Selected passage
☆ ☆ ☆ ☆

# For those of you with Face Book...



## Xiahko (Feb 24, 2010)

Please join the group The Positive Pit Bull.

They're doing a discussion on dog parks right now...and you would not BELIEVE(actually you would)
The people on this place...Seriously,they make me look like the best darn Pit owner that site has to offer,along with only like 2-3 others.

It's very sad...This one person is just so...I can't even say it.

Here's their post in all it's original form(unless I need to edit out cussing)

guys guys lets face facts here the people how own pits and don't want to take them to the park f%^$#% shame on you guys f.U. our pits love going with us every where park, shops, beaches, you name it we will take them there and if someone who is not taking care of there dog do what l do l will give that dog the biggest kick of its life and tell the owner to thank me and FOR THEW GUYS AND GIRLS NOT TAKING THEY PIT TO THE PARK YOU ARE JUST LIKE EVERYONE ELSE GIVING THE BREED A BAD NAME




I had to cool off first,before I could EVEN comment.....Are there seriously people like this out there that own Pit bulls? SERIOUSLY?!


----------



## william williamson (Feb 26, 2006)

went and looked,didn't see a way that i could respond.


----------



## Xiahko (Feb 24, 2010)

I think you have to actually "like" the group to respond.


----------



## william williamson (Feb 26, 2006)

Xiahko said:


> I think you have to actually "like" the group to respond.


that makes it difficult.when you see all that rhetoric surrounding pit bulls.
all these new fangled ideas and notions.
folks had pits for 20-30- and 40 years and then you got folks that have them for awhile and they dole out their expertise.
it's like being A mechanic,and bein someone who got a car and changes parts.
is it A rod startin up?or a plug wire arcin at lom rpm,or an exhaust leak,or A dead lifter,maybe A stick flew into the engine compartment and wedged itself where it vibrates,or you dist. cap has a leak?


----------



## Xiahko (Feb 24, 2010)

LOL. Yeah. I feel ya. At least most of us newbies,wise up and take advice.


----------



## American_Pit13 (Apr 23, 2007)

Do you have a link?

The Positive Pit Bull | Facebook

All I see is

Taking a pit bull to a dog park is a very BAD idea. The environment is too chaotic and if a scuffle breaks out between some other dogs, the pit bull will likely get involved in it and dogs can be seriously hurt or worse. The pit bull will ALWAYS be blamed, and as much as these breeds' reputation is already suffering, i...t is a very irresponsible thing to do and not only can YOUR dog get hurt, but the reputation of the breed sinks even lower, because of something your dog (YOU) caused by having him there. Here is a great link on why it's a bad idea.

"PPB" I am shocked at the number of pit bull owners who are not aware of how taking pit bulls to the dog park puts all of our chance to own them at risk!

"PPB"
It doesn't matter who started the fight. The pit bull will finish it, and will be blamed even if he didn't start it. It makes for a negative story for the breed, and it can lead to BSL.


----------



## Xiahko (Feb 24, 2010)

It was a pretty interesting debate for a while there,until people started to get ugly,and call names. :/


----------



## dmcfall13 (Aug 18, 2010)

You can't really blame the entire page for the comments that some make on it. I liked it just because it supports the breed from what I read. Here is great Facebook page for the breed. And a link for their website.

Welcome to Facebook

http://www.theunexpectedpitbull.com/


----------



## Xiahko (Feb 24, 2010)

Thanks. I'm already a fan on those as well.
yes i really like this group.


----------

☆ ☆ ☆ ☆

Material provided
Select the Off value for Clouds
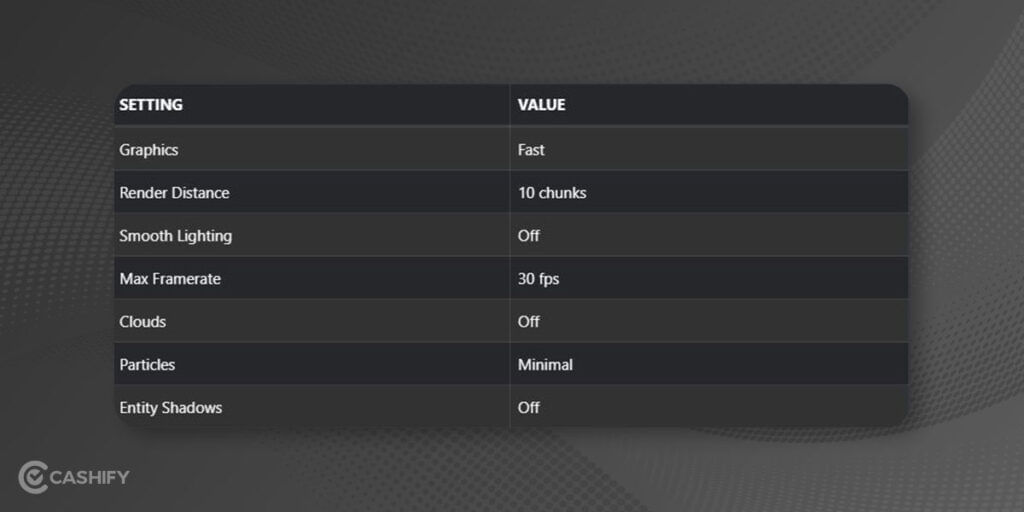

☆ ☆ ☆ ☆

Directive A
Repeat everything in the pit bull thread from "They're doing a" down to "even say it.".
Directive B
In the pit bull thread, what does Xiahko think a person must do before being able to respond in the Facebook group?
The data above stand apart from the pit bull thread.

Right answer A
They're doing a discussion on dog parks right now...and you would not BELIEVE(actually you would)
The people on this place...Seriously,they make me look like the best darn Pit owner that site has to offer,along with only like 2-3 others.

It's very sad...This one person is just so...I can't even say it.

Right answer B
Actually "like" the group.